By NewsLine Staff
mail@floridanewsline.com

North Florida Land Trust and the City of Jacksonville have purchased and added four-and-a-half acres in danger of development in Mandarin to Ferngully Preserve. North Florida Land Trust helped raise $62,500 through community donations, and the city then matched the donations to reach the purchase price and acquire the property from the landowner. The land is along Woodside Lane adjacent to the 21-acre Ferngully Preserve, which the city acquired in 2001 through the Preservation Project with funds from the Better Jacksonville Plan. It is also bordered on the east by property owned by Duval Audubon, which contributed to the fundraising initiative.

“We are thrilled that we could help and are thankful for the community who stepped up to keep this land in its natural state because it is now or never,” said Allison DeFoor, president of North Florida Land Trust. “If this land had been developed, it would have caused significant environmental damage to the area and ruined habitats for endangered wildlife and plant species. This is why we do what we do. We will continue to work hard to protect our natural spaces.”

Support community journalism! Subscribe to the Mandarin Newsline today!

The four-and-a-half acres are primarily wetlands that help regulate the area’s water flow and prevent flooding. In addition, it serves as a habitat for threatened or endangered wildlife species, including the wood stork and gopher tortoise. It is also home to important endangered plant habitats.

District 6 City Council Member Michael Boylan, along with City Council Member Matt Carlucci and the city’s assistant general counsel, reached out to North Florida Land Trust and asked the nonprofit land conservation organization to help them with funding to purchase the land and keep it from becoming developed.

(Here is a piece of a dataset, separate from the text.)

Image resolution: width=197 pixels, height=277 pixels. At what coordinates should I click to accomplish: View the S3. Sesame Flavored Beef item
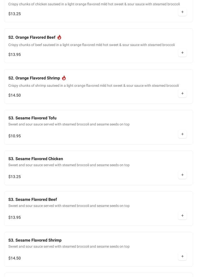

“I am so very pleased and proud to learn of the completion of the purchase of the property that will be added to the Ferngully Preserve,” Boylan said. “Without the willing participation of the North Florida Land Trust in partnership with the city’s Parks and Recreation Department, the administration, and the approval of my colleagues on City Council in supporting the appropriation of the matching funds, it would not have been possible. Another great example of the public and nonprofit sectors working together for the benefit of our citizens.”